* **Aşağıdakileri tamamlayın**:
[a] Ufuk Uras'la ilgili metinde, en çok okunan haberler arasında sırayla çıkan haber kaynaklarının hepsini listele.
[b] Kayıtlı satırlar bölümünün başından "I will 105,209." geçen satıra kadar (o satır dahil) boş satırları atlayarak her satırı bir dize olacak biçimde JSON listesine dönüştür.

* **Alıntılanan metin**:
Ufuk Uras'a sordum: Devlet Bey'e o soruyu sordun mu?

Dün Google’a girip "Ufuk Uras’ın MHP Genel Başkanı Devlet Bahçeli ile yaptığı görüşme" ile ilgili haberleri görmek istedim.

Ancak haber şu başlık altında gösteriliyordu:Açılan sayfada şu yazıyordu:“En çok okunan haberler…”

En çok okunan Ufuk Uras haberleri önüme şu sırayla geldi.

Cumhuriyet, Oda TV, Sol Haber, Gazete Duvar, T24, Halk TV, Birgün, Aydınlık…

Dikkat ettim, açılış sayfasında bu konuda iktidar yanlısı eski veya yeni medyadan hiç haber görünmüyordu.

Demek ki bu ziyaret, daha çok muhalif ve muhalefetin de sol kanadının medyasının ilgisini çeken bir olay olmuş.

Görünmez adam olup bir köşede oturmak isterdim

Benim de çok ilgimi çekti.

Çünkü Ufuk Aras, bütün hayatı bolunca milliyetçi ve ülkücü hareketle mücadele etmiş bir düşüncenin insanıydı.

O nedenle Devlet Bahçeli gibi “Devletçi bir milliyetçi” ile Ufuk Uras gibi hayatı devletin ceberrut ideolojisi ve yapısı ile mücadele ederek geçmiş iki insanın 70 yaşından sonra neler ve nasıl konuşacakları çok ilginçti.

Doğrusu görünmez adam olup orada odanın kenarında sessizce izlemeyi çok isterdim.

Çok merak ettiğim bir konu vardı, açıldı mı merak ettim

Bu konudaki bütün haberleri okudum.

Ancak hiçbir haberde cevabını çok merak ettiğim bir sorunun cevabını bulamadım.

Öcalan konuşulmuş, onun Meclis’e gelmesi konusu konuşulmuş, af konusu konuşulmuş…

İyi de Osman Kavala konusu hiç açılmamış mı…

Gezi davasından içeride olan Çiğdem Mater’in, öteki Gezi tutuklularının durumu hiç gündeme gelmemiş mi…

Abdullah Öcalan gibi Pınarcık katliamlarının emrini bizzat vermiş bir PKK’lının durumu konuşulurken, eli bir gün bile silaha değmemiş Selahattin Demirtaş’ın adı iki kelime olsa bile geçmemiş mi….

Metin ve öğe bulmaya yönelik satırlar
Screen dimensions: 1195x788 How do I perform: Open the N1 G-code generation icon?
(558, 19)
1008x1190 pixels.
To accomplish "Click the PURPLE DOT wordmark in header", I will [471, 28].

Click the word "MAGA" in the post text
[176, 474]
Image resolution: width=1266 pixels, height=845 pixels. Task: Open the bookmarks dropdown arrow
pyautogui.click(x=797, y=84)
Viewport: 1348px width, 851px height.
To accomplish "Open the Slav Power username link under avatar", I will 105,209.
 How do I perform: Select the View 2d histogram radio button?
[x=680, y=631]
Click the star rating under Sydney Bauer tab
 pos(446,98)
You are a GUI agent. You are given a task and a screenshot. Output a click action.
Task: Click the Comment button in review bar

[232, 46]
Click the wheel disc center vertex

* **Görev yanıtları**:
[a] Cumhuriyet, Oda TV, Sol Haber, Gazete Duvar, T24, Halk TV, Birgün, Aydınlık

[b]
[
  "Screen dimensions: 1195x788 How do I perform: Open the N1 G-code generation icon?",
  "(558, 19)",
  "1008x1190 pixels.",
  "To accomplish \"Click the PURPLE DOT wordmark in header\", I will [471, 28].",
  "Click the word \"MAGA\" in the post text",
  "[176, 474]",
  "Image resolution: width=1266 pixels, height=845 pixels. Task: Open the bookmarks dropdown arrow",
  "pyautogui.click(x=797, y=84)",
  "Viewport: 1348px width, 851px height.",
  "To accomplish \"Open the Slav Power username link under avatar\", I will 105,209."
]